Reproduce the rows below verbatim, beginning with the line containing "I will point(604,91)." and continuing through the line containing "pyautogui.click(x=90, y=923)", including both of those lines.

Dataset rows:
╔══

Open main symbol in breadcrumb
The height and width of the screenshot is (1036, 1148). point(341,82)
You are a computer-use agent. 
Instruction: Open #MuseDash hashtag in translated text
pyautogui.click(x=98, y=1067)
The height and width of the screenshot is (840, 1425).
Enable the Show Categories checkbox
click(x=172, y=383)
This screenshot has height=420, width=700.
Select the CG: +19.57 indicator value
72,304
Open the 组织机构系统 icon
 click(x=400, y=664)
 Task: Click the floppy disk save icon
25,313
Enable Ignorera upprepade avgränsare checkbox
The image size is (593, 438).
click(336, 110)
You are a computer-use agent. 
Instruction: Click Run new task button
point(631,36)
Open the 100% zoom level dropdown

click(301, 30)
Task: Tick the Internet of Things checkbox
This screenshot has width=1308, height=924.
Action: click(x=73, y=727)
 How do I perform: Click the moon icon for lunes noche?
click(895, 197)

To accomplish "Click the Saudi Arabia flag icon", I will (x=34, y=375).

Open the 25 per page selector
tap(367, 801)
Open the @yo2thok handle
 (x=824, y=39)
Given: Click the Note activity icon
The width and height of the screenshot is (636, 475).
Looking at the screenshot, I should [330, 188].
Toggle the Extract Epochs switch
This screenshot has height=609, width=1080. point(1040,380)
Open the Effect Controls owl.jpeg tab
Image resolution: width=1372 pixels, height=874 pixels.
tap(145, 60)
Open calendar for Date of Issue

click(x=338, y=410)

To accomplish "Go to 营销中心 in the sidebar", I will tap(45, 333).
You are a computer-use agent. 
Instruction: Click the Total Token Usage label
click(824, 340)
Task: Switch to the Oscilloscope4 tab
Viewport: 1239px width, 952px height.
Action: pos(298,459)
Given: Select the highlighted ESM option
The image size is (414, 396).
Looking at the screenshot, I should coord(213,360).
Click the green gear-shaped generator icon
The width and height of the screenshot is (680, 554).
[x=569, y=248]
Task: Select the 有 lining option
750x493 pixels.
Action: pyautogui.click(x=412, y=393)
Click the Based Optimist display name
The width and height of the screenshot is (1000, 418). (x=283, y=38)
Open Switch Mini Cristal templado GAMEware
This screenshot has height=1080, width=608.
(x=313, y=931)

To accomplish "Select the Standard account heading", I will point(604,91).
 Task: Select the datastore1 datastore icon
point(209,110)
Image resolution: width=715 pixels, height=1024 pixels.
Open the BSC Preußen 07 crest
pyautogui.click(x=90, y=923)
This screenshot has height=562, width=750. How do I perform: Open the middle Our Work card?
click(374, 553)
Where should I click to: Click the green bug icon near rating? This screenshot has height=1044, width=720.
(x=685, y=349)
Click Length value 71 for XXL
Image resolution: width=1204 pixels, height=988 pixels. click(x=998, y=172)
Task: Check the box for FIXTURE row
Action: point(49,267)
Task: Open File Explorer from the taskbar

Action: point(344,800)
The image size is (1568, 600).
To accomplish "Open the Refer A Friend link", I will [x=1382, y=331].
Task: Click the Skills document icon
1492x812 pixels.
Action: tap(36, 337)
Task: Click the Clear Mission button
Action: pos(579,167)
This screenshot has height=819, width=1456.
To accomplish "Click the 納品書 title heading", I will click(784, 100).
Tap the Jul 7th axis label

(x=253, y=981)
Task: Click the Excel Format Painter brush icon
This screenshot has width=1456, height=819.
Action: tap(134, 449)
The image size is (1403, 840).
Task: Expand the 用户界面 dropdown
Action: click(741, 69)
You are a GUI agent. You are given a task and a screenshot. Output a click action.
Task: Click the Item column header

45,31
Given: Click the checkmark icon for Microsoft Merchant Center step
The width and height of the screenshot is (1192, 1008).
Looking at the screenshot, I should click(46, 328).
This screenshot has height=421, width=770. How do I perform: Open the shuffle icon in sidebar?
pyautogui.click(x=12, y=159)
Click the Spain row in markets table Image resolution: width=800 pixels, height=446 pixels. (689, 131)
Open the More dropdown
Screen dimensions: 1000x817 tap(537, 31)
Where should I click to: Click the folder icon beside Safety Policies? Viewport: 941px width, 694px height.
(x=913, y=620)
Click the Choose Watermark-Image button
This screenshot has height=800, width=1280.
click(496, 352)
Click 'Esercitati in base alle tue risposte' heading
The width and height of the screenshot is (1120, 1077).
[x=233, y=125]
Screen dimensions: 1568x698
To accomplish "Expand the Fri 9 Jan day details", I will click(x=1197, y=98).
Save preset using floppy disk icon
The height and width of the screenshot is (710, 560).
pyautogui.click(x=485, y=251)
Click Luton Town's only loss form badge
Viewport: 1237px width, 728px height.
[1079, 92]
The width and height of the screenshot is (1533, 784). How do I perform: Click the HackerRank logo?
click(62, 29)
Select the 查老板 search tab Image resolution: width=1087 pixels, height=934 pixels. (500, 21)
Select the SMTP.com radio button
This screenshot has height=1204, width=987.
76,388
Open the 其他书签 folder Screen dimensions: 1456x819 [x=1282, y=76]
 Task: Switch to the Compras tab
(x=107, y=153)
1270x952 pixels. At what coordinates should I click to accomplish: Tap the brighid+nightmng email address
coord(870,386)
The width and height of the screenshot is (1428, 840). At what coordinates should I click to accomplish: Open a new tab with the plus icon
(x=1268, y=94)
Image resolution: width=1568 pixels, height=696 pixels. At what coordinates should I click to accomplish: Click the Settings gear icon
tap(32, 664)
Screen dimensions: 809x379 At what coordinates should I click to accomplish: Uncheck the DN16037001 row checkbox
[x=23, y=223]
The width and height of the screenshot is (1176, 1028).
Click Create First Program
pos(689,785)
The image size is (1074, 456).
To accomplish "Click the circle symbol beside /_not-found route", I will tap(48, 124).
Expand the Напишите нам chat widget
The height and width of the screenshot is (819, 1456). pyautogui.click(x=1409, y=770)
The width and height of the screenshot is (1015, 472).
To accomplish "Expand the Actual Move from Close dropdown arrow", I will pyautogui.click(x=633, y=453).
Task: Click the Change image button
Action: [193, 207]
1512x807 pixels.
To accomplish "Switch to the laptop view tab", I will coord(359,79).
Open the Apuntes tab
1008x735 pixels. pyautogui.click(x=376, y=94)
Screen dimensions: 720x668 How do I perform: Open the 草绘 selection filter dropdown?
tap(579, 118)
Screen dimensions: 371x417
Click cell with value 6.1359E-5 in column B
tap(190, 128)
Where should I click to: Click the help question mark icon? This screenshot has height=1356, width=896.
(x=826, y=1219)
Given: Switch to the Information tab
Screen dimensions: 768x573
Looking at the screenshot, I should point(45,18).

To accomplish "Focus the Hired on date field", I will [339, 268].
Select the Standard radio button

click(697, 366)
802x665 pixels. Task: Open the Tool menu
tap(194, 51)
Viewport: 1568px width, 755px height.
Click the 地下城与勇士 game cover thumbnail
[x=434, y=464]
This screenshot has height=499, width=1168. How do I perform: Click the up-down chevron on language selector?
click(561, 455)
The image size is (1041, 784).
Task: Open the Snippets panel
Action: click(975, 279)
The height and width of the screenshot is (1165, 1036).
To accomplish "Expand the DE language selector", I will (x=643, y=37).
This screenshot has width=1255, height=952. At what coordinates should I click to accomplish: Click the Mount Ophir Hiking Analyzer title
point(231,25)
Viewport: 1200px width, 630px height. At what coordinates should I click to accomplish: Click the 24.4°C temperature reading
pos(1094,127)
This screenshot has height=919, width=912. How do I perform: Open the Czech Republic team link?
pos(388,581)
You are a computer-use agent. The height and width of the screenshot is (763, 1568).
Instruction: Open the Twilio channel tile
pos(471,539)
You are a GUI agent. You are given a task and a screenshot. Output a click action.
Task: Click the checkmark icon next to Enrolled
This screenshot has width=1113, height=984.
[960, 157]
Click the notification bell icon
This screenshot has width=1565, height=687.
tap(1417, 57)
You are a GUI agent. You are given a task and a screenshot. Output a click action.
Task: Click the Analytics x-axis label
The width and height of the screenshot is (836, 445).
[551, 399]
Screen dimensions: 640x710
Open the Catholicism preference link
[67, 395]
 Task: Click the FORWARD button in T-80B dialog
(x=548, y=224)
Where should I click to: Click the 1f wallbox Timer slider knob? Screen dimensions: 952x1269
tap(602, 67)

╚══

#### [SOLUTION FOR THIS EXERCISE]
To accomplish "Select the Standard account heading", I will point(604,91).
 Task: Select the datastore1 datastore icon
point(209,110)
Image resolution: width=715 pixels, height=1024 pixels.
Open the BSC Preußen 07 crest
pyautogui.click(x=90, y=923)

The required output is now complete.